» **TASK OBJECTIVE**:
Reproduce verbatim the passage of the forum thread of film quotations that runs from "From The Usual" up to and including "and low maintenance.".

» **DOCUMENT EXCERPT**:

^^^^

Lead Cop: "What the {tarnation} do you call that?"'

"I call it blood, detective. I suppose you'll write it up as graffiti."

--Officer Albrecht / The Crow

The Backroad Astronomer
2011-Jun-30, 07:23 PM
It's a trap

Strange
2011-Jun-30, 08:20 PM
There are lines that you don't realise the significance of when your first hear them:

From The Usual Suspects:
[someone] "What language is that"
Verbal: "Hungarian"

In Inside Man there is a scene where two of the bank robbers are looking at a hole in the floor; the dialogue goes something like:
A: "What have we got?"
B: "One large pipe and one small one."
A: "Excellent"

Swift
2011-Jun-30, 08:42 PM
"I'll have what she's having"

Harry Burns: There are two kinds of women: high maintenance and low maintenance.
Sally Albright: Which one am I?
Harry Burns: You're the worst kind; you're high maintenance but you think you're low maintenance.

When Harry Met Sally

Swift
2011-Jun-30, 08:43 PM
<smack> "Snap out of it!" Moonstruck

marsbug
2011-Jun-30, 08:56 PM
Uh-huh. Interesting slip of the typing finger.

Was a genuine slip but I left it on purpose. Trechnology is so mush prettier and easier than its real world counterpart.

^^^^

» **COLLECTED MATERIAL**:
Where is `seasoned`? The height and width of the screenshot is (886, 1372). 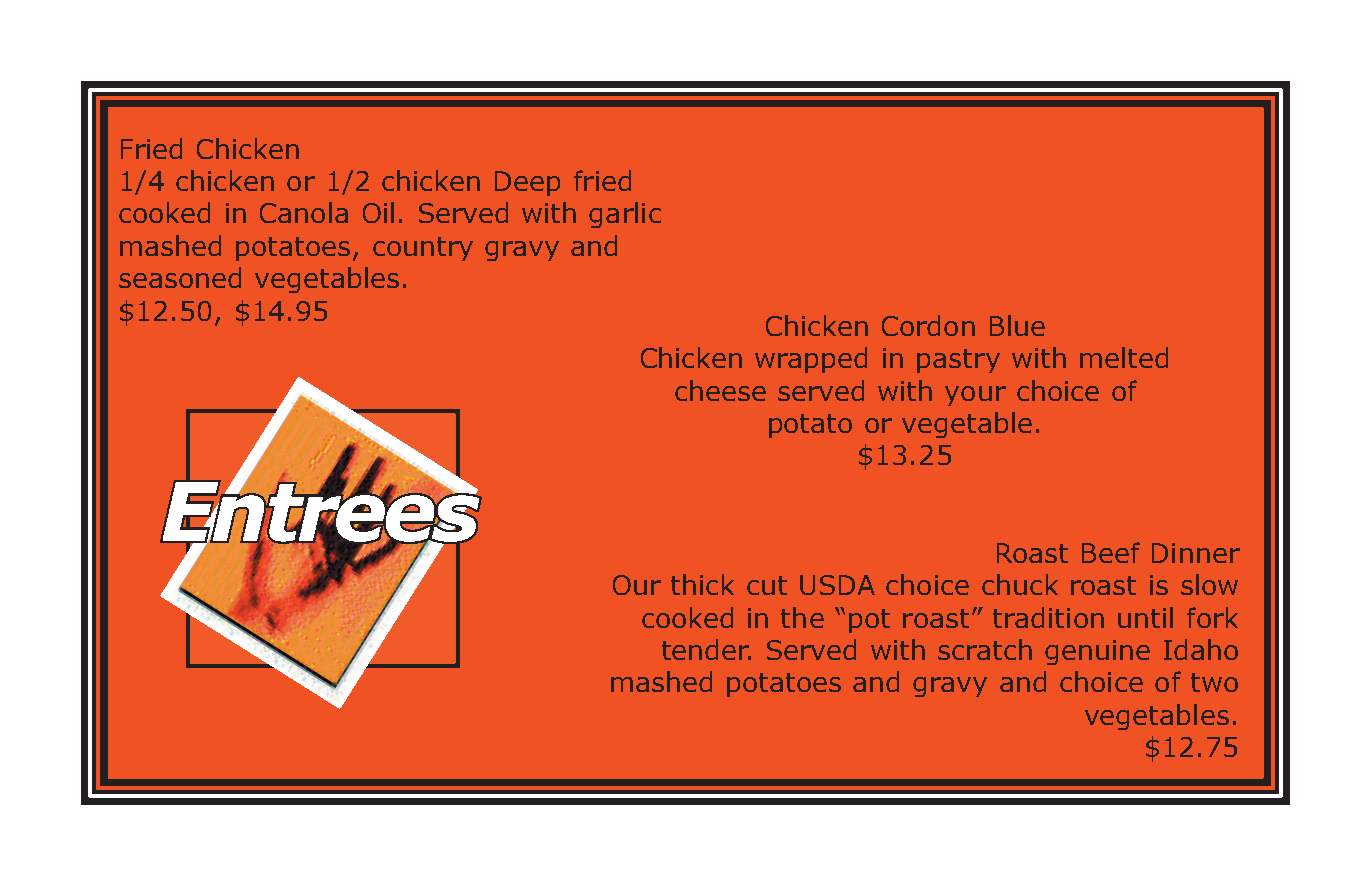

^^^^

» **PROBLEM SOLUTION**:
From The Usual Suspects:
[someone] "What language is that"
Verbal: "Hungarian"

In Inside Man there is a scene where two of the bank robbers are looking at a hole in the floor; the dialogue goes something like:
A: "What have we got?"
B: "One large pipe and one small one."
A: "Excellent"

Swift
2011-Jun-30, 08:42 PM
"I'll have what she's having"

Harry Burns: There are two kinds of women: high maintenance and low maintenance.